* Task details *
If a line in the records below contains "language", copy that line.

* Records provided *

....

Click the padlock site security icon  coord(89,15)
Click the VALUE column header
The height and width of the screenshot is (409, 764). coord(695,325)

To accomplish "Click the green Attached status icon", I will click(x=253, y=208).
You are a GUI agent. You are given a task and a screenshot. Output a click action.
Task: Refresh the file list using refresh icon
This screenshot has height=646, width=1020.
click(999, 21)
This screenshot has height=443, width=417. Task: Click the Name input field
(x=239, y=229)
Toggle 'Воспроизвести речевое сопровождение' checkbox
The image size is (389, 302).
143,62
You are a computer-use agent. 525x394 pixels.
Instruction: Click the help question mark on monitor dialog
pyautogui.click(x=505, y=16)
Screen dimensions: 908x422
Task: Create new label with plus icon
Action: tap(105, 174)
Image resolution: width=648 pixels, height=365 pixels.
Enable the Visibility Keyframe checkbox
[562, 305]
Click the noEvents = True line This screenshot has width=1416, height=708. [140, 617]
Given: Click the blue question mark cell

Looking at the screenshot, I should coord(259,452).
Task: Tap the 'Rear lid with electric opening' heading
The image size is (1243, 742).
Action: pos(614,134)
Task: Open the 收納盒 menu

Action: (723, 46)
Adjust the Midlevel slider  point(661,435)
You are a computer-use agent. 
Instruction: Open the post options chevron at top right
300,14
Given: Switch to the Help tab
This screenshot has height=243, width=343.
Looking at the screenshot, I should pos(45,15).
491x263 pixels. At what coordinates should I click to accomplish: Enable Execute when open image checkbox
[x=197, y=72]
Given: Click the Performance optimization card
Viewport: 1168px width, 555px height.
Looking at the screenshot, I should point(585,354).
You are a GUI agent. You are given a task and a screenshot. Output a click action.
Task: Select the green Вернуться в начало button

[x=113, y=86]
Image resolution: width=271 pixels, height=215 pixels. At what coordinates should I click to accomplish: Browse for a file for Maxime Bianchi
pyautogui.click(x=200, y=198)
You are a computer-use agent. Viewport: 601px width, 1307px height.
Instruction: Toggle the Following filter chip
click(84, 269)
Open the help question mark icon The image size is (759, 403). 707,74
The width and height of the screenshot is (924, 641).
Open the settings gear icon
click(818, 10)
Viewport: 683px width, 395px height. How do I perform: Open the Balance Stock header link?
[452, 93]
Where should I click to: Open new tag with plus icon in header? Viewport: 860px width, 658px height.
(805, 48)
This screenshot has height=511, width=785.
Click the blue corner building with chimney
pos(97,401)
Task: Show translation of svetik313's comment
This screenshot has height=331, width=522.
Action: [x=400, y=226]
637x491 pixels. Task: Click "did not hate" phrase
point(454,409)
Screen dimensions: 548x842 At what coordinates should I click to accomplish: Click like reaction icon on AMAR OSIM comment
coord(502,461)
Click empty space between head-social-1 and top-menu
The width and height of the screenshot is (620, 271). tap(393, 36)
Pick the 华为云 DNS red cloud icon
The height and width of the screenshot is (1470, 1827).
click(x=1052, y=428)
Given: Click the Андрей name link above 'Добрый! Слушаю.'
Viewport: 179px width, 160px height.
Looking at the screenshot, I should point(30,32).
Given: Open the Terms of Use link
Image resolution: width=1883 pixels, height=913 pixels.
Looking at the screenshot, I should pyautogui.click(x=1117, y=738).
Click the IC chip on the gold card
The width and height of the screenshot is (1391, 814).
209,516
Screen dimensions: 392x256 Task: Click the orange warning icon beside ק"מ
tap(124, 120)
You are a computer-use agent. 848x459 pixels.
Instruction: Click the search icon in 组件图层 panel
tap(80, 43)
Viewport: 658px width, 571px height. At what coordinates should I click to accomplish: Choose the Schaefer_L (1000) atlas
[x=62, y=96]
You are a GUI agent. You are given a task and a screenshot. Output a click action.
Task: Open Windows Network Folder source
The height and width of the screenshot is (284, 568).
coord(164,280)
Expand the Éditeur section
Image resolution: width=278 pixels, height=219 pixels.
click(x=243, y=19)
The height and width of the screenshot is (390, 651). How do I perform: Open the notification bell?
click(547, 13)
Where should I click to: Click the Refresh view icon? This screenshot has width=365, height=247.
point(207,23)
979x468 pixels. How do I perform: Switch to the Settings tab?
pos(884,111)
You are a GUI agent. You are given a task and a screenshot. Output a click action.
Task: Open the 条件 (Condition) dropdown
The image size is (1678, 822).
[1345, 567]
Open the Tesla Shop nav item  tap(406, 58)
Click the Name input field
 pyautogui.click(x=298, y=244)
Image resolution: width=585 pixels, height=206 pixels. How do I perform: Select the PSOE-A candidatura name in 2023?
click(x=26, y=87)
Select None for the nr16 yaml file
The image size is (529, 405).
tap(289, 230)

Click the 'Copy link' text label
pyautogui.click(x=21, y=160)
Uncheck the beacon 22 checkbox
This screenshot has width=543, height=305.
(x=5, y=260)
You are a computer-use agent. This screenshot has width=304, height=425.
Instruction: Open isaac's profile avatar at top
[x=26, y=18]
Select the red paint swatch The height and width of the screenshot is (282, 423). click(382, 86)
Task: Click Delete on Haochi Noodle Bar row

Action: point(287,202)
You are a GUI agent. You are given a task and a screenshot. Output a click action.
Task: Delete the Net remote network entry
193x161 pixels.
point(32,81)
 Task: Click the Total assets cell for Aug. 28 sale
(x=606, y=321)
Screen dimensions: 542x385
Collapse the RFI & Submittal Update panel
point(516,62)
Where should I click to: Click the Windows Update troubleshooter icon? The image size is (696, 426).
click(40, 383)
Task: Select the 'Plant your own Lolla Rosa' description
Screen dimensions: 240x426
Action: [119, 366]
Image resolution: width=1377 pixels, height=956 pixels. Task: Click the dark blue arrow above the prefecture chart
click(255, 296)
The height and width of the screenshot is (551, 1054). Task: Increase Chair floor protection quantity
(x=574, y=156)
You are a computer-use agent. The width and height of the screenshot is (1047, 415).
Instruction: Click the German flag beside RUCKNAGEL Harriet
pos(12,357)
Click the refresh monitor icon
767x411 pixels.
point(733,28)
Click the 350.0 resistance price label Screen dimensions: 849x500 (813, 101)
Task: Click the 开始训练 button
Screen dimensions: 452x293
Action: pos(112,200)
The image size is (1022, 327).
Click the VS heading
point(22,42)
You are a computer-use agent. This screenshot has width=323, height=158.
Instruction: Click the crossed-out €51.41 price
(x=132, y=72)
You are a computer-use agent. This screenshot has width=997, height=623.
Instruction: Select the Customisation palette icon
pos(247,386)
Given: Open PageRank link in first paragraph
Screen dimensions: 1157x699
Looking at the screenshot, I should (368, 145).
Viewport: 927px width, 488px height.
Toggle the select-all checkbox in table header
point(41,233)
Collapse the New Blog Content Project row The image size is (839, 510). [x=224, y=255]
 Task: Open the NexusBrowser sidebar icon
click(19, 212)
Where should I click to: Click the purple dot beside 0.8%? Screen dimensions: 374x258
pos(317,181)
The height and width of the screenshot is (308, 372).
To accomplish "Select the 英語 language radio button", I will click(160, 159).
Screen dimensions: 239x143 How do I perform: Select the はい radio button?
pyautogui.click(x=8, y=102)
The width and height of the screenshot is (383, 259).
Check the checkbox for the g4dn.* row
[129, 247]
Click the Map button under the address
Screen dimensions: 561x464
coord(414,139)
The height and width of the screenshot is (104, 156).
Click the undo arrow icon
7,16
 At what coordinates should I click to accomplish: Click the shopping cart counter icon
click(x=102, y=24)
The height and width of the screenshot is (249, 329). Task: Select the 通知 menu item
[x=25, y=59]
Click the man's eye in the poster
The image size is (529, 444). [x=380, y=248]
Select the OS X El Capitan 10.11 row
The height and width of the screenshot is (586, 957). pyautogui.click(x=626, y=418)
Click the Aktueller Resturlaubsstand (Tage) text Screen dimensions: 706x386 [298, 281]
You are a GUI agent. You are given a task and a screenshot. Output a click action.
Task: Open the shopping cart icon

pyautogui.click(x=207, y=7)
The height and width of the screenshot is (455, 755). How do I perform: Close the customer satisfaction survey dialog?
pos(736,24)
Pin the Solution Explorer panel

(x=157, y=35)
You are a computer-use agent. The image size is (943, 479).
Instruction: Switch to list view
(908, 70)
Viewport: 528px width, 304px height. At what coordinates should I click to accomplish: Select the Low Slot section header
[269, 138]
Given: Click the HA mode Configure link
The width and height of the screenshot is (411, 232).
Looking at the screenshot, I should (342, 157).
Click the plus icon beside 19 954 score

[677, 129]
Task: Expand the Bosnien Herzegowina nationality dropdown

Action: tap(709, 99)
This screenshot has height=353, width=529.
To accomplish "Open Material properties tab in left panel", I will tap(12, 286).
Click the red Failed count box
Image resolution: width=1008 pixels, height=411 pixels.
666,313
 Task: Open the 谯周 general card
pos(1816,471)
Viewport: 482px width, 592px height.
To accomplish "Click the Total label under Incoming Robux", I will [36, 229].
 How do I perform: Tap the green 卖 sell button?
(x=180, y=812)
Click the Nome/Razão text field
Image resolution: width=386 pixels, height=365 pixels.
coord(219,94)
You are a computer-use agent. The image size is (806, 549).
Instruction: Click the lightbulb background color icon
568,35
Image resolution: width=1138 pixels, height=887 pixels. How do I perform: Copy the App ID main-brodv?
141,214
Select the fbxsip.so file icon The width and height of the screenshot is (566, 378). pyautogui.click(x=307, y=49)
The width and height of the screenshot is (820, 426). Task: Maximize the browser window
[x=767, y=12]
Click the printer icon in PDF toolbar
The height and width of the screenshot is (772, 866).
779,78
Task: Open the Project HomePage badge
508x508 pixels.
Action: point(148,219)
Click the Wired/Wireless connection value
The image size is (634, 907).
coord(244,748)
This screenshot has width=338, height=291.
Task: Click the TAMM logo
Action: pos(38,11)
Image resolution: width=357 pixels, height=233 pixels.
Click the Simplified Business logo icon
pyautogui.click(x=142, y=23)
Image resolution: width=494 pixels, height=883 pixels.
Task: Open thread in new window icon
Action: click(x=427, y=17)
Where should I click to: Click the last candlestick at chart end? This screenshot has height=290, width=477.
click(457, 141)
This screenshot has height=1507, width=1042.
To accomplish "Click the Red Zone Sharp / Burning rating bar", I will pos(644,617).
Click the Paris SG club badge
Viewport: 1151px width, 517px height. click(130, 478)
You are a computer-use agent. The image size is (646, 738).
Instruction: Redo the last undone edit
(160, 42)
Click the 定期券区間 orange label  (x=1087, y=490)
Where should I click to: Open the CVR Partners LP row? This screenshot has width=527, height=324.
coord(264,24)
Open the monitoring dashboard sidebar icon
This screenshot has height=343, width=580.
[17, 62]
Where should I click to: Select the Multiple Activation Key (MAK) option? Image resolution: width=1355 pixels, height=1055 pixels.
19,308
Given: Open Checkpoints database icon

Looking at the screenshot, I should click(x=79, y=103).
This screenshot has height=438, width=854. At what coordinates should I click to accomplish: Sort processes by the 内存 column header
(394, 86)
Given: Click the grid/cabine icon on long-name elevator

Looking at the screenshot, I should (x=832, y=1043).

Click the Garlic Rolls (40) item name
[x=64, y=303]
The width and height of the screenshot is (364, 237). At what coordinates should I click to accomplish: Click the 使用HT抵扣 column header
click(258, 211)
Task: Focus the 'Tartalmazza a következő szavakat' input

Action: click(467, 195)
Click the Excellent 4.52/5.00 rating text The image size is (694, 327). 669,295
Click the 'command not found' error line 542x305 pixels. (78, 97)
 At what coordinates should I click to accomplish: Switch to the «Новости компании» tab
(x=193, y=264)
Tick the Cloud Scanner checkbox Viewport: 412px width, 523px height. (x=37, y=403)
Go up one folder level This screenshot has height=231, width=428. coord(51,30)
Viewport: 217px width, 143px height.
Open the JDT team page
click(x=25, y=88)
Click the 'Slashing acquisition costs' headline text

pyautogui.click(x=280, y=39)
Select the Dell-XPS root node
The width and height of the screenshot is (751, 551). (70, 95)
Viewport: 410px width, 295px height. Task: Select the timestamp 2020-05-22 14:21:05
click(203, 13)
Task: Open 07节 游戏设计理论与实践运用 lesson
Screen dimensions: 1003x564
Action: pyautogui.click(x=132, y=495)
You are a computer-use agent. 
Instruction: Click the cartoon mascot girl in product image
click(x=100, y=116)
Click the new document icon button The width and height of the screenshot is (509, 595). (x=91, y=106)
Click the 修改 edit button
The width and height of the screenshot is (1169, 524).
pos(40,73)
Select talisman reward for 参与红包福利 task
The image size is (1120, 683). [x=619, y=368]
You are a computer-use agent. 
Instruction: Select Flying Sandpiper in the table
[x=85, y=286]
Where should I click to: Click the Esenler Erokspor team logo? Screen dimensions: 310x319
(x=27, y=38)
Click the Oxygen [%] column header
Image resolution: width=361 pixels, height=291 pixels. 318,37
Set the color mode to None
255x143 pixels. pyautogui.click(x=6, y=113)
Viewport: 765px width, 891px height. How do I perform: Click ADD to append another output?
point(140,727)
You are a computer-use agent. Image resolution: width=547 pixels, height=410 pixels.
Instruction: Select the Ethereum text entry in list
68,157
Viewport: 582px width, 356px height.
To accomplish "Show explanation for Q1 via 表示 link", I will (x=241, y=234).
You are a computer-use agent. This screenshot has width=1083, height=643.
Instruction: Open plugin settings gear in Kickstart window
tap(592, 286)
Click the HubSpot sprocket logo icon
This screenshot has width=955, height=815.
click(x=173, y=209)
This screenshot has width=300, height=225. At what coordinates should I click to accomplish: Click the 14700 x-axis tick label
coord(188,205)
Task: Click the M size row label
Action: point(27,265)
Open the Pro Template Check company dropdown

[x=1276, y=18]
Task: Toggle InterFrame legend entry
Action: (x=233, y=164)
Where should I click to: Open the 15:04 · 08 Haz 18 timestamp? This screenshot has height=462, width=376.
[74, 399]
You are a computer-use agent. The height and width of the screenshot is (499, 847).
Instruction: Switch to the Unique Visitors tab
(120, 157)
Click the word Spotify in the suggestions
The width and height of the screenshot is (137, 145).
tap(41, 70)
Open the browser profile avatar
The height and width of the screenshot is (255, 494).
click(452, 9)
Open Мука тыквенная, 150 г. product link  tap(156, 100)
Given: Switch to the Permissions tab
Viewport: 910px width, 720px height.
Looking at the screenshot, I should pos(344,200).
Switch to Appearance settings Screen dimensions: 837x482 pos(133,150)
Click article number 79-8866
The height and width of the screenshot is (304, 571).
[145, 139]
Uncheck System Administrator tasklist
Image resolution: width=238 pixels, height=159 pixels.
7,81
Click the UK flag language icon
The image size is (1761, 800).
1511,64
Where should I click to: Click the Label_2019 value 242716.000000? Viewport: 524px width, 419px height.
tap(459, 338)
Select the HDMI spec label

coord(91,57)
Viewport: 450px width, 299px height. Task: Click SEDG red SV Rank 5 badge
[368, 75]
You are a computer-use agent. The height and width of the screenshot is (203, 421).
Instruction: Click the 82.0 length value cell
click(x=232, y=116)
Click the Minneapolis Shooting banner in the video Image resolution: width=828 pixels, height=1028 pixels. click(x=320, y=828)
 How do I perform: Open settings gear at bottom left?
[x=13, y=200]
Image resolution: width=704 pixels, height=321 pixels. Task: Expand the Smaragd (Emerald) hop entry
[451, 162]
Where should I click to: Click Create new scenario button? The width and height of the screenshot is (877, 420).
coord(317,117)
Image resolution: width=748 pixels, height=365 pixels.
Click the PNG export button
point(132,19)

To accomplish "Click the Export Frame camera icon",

....

* Result below *
To accomplish "Select the 英語 language radio button", I will click(160, 159).
Click the UK flag language icon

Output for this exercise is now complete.